[BEGIN EXTRACTED INFORMATION]

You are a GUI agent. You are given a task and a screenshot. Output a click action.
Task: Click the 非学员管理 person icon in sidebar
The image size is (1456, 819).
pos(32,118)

[END EXTRACTED INFORMATION]
[BEGIN EXTRACTED INFORMATION]

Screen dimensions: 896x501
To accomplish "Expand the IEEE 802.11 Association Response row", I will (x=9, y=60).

[END EXTRACTED INFORMATION]

Rewrite the stretch from "You are a GUI" through "pos(32,118)", substituting "side panel" for "sidebar" and leaving everything else unchanged.

## [ANSWER TO THIS EXERCISE]
You are a GUI agent. You are given a task and a screenshot. Output a click action.
Task: Click the 非学员管理 person icon in side panel
The image size is (1456, 819).
pos(32,118)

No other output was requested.